▶ [Text segment]
•••••
# An Application to Mango Patchiness Analysis

Recently, a statistical methodology has been proposed to characterize plant patchiness at the plant scale [[FDDPLNG16](http://ieeexplore.ieee.org/abstract/document/7818290)].
However, little is known about patchiness at the whole population scale.
To characterize patchiness at the plant scale, a segmentation/clustering of tree-indexed data method has been proposed in order to split an heterogeneous tree into multiple homogeneous subtrees.
After the clustering, the tree can be summarized into a multivariate count denoting the number of subtrees in each cluster (i.e., patch type).
Mixture of multinomial splitting distributions can therefore be considered to recover the different types of tree patchiness that can be found in the plant population.
Such a mixture model is of high interest since it enables to discriminate the types of tree patchiness according to the :

* number of patches present on trees, by fitting different sum distributions within components of the mixture model,
* distribution of these patches among types, by fitting different singular distributions within components of the mixture model.

We here consider results presented by [[FDDPLNG16](http://ieeexplore.ieee.org/abstract/document/7818290)] to conduct our *post-hoc* analysis.
Three different types of patches have been identified for mango trees: vegetative patches which contain almost only vegetative growth units (GU, plant elementary component), reproductive patches which contain almost only GUs that flowered or fructified and quiescent patches which contain GUs that did not burst, flowered nor fructified.
•••••
▶ [Excerpted data]
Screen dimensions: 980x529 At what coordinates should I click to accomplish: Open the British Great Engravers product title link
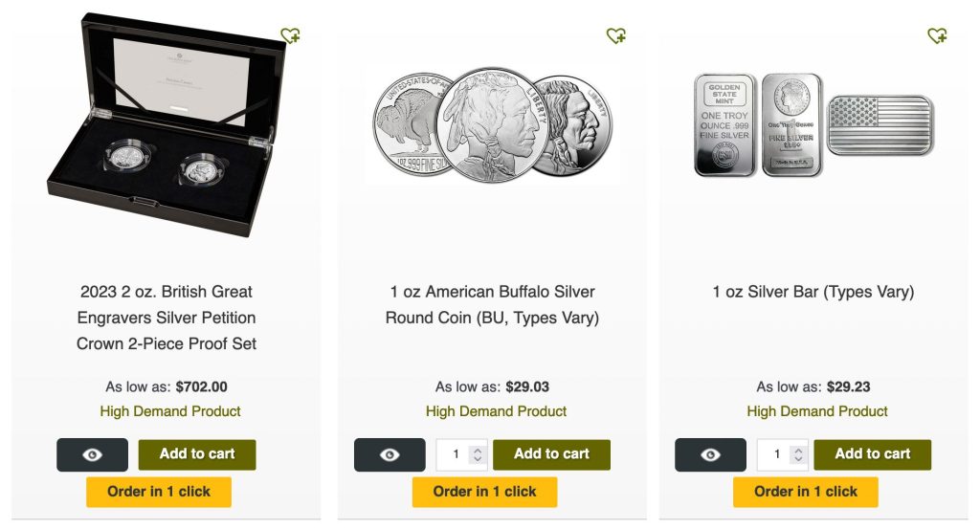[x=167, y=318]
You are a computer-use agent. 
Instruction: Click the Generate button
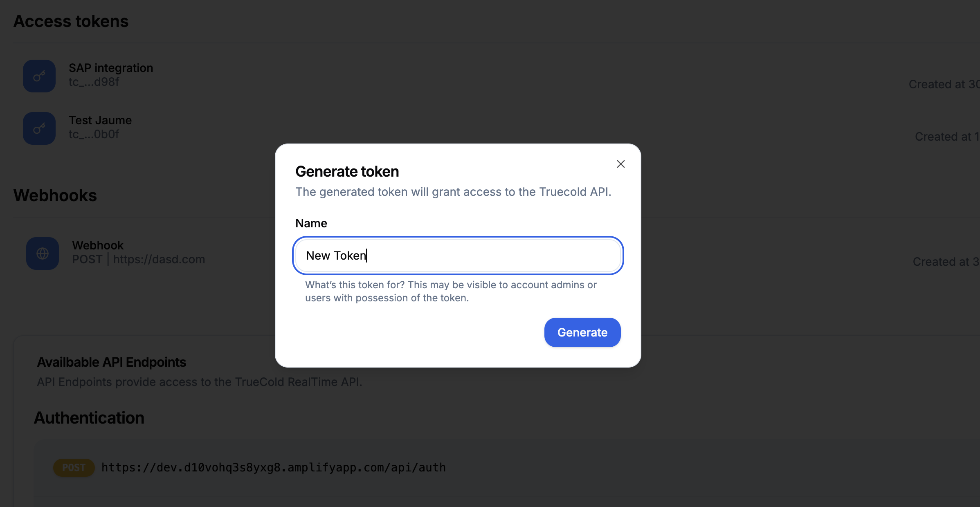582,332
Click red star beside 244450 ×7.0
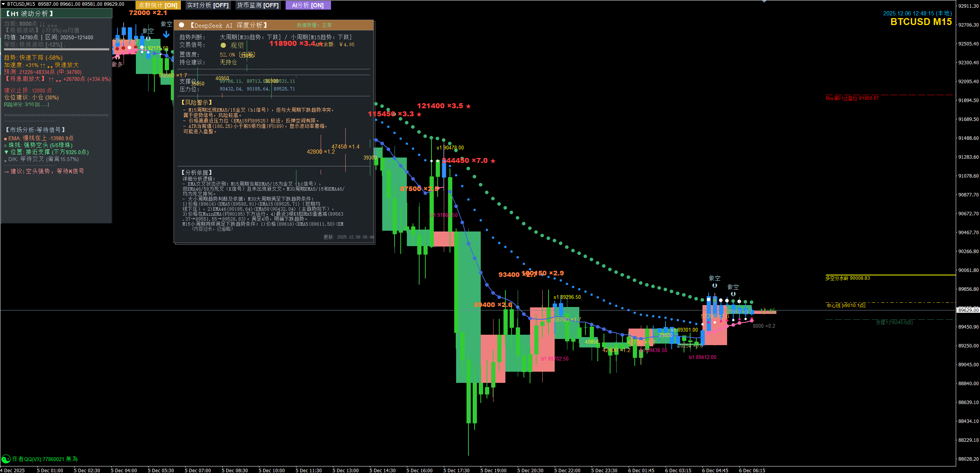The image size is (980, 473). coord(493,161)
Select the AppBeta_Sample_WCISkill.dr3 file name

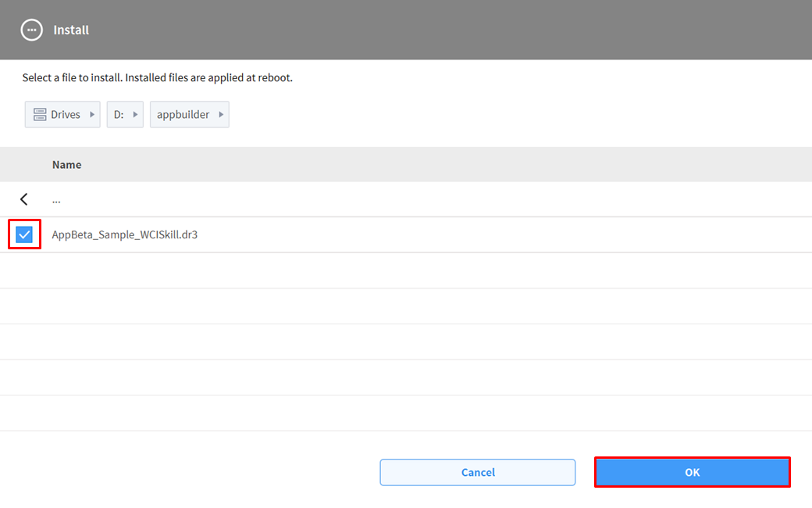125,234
•••••
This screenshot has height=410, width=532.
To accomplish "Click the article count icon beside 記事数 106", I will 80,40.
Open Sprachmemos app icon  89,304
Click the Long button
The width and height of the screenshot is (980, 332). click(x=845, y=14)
•••••
▶ [Task requirements] What three types of patches does the mango patchiness text say were identified for mango trees? Rely only on the mango patchiness text for what comes next.

▶ [Complete response] Vegetative, reproductive, and quiescent patches.